→ Exercise:
The entries that follow should be duplicated in full, without a single alteration.
---- Task material
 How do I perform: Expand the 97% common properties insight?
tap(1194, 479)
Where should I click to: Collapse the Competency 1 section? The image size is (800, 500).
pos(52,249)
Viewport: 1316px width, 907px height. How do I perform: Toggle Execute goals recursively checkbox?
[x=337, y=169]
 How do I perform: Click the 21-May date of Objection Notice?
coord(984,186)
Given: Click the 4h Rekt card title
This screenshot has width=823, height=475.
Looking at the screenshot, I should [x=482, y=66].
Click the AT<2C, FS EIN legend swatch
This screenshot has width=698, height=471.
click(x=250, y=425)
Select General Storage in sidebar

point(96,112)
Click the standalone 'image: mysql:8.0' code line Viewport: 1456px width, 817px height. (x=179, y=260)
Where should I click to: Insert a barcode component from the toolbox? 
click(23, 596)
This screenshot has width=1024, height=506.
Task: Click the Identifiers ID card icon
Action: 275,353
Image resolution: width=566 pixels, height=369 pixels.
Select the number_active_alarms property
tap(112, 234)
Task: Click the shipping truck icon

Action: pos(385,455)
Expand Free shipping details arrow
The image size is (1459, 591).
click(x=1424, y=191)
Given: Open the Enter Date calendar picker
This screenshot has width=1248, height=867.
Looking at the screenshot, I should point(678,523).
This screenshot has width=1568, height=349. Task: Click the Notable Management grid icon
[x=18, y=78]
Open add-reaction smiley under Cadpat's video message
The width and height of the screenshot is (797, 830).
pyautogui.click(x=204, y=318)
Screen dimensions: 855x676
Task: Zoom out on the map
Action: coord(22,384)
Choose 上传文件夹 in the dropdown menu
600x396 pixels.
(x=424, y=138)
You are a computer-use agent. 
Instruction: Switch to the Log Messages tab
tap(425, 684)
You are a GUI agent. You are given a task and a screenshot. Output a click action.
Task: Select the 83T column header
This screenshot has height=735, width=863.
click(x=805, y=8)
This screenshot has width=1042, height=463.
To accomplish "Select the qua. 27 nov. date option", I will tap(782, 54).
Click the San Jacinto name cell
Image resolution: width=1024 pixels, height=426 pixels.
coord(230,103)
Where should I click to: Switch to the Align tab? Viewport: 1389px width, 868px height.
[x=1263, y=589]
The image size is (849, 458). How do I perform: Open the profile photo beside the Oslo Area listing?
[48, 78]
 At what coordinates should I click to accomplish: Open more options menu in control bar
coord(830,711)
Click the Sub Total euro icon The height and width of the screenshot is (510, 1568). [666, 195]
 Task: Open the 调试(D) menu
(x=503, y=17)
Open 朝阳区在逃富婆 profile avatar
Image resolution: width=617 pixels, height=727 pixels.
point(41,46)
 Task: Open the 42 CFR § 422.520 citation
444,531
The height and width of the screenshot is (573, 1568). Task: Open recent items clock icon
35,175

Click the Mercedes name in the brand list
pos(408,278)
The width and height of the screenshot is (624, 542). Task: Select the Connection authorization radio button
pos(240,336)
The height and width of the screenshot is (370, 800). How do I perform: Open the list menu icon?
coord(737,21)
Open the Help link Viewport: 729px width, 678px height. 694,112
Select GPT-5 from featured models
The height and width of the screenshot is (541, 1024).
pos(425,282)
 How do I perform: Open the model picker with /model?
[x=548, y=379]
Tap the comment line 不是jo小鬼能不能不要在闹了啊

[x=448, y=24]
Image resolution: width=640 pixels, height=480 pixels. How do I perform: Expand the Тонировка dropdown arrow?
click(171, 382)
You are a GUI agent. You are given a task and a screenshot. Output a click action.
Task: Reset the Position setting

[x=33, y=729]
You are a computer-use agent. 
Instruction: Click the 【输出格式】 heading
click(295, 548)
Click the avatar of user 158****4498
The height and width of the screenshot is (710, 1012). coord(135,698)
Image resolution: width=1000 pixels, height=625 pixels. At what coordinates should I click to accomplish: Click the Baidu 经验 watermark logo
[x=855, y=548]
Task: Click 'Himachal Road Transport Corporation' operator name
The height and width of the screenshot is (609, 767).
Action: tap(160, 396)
--------
→ Task response:
 How do I perform: Expand the 97% common properties insight?
tap(1194, 479)
Where should I click to: Collapse the Competency 1 section? The image size is (800, 500).
pos(52,249)
Viewport: 1316px width, 907px height. How do I perform: Toggle Execute goals recursively checkbox?
[x=337, y=169]
 How do I perform: Click the 21-May date of Objection Notice?
coord(984,186)
Given: Click the 4h Rekt card title
This screenshot has width=823, height=475.
Looking at the screenshot, I should [x=482, y=66].
Click the AT<2C, FS EIN legend swatch
This screenshot has width=698, height=471.
click(x=250, y=425)
Select General Storage in sidebar

point(96,112)
Click the standalone 'image: mysql:8.0' code line Viewport: 1456px width, 817px height. (x=179, y=260)
Where should I click to: Insert a barcode component from the toolbox? 
click(23, 596)
This screenshot has width=1024, height=506.
Task: Click the Identifiers ID card icon
Action: 275,353
Image resolution: width=566 pixels, height=369 pixels.
Select the number_active_alarms property
tap(112, 234)
Task: Click the shipping truck icon

Action: pos(385,455)
Expand Free shipping details arrow
The image size is (1459, 591).
click(x=1424, y=191)
Given: Open the Enter Date calendar picker
This screenshot has width=1248, height=867.
Looking at the screenshot, I should point(678,523).
This screenshot has width=1568, height=349. Task: Click the Notable Management grid icon
[x=18, y=78]
Open add-reaction smiley under Cadpat's video message
The width and height of the screenshot is (797, 830).
pyautogui.click(x=204, y=318)
Screen dimensions: 855x676
Task: Zoom out on the map
Action: coord(22,384)
Choose 上传文件夹 in the dropdown menu
600x396 pixels.
(x=424, y=138)
You are a computer-use agent. 
Instruction: Switch to the Log Messages tab
tap(425, 684)
You are a GUI agent. You are given a task and a screenshot. Output a click action.
Task: Select the 83T column header
This screenshot has height=735, width=863.
click(x=805, y=8)
This screenshot has width=1042, height=463.
To accomplish "Select the qua. 27 nov. date option", I will tap(782, 54).
Click the San Jacinto name cell
Image resolution: width=1024 pixels, height=426 pixels.
coord(230,103)
Where should I click to: Switch to the Align tab? Viewport: 1389px width, 868px height.
[x=1263, y=589]
The image size is (849, 458). How do I perform: Open the profile photo beside the Oslo Area listing?
[48, 78]
 At what coordinates should I click to accomplish: Open more options menu in control bar
coord(830,711)
Click the Sub Total euro icon The height and width of the screenshot is (510, 1568). [666, 195]
 Task: Open the 调试(D) menu
(x=503, y=17)
Open 朝阳区在逃富婆 profile avatar
Image resolution: width=617 pixels, height=727 pixels.
point(41,46)
 Task: Open the 42 CFR § 422.520 citation
444,531
The height and width of the screenshot is (573, 1568). Task: Open recent items clock icon
35,175

Click the Mercedes name in the brand list
pos(408,278)
The width and height of the screenshot is (624, 542). Task: Select the Connection authorization radio button
pos(240,336)
The height and width of the screenshot is (370, 800). How do I perform: Open the list menu icon?
coord(737,21)
Open the Help link Viewport: 729px width, 678px height. 694,112
Select GPT-5 from featured models
The height and width of the screenshot is (541, 1024).
pos(425,282)
 How do I perform: Open the model picker with /model?
[x=548, y=379]
Tap the comment line 不是jo小鬼能不能不要在闹了啊

[x=448, y=24]
Image resolution: width=640 pixels, height=480 pixels. How do I perform: Expand the Тонировка dropdown arrow?
click(171, 382)
You are a GUI agent. You are given a task and a screenshot. Output a click action.
Task: Reset the Position setting

[x=33, y=729]
You are a computer-use agent. 
Instruction: Click the 【输出格式】 heading
click(295, 548)
Click the avatar of user 158****4498
The height and width of the screenshot is (710, 1012). coord(135,698)
Image resolution: width=1000 pixels, height=625 pixels. At what coordinates should I click to accomplish: Click the Baidu 经验 watermark logo
[x=855, y=548]
Task: Click 'Himachal Road Transport Corporation' operator name
The height and width of the screenshot is (609, 767).
Action: tap(160, 396)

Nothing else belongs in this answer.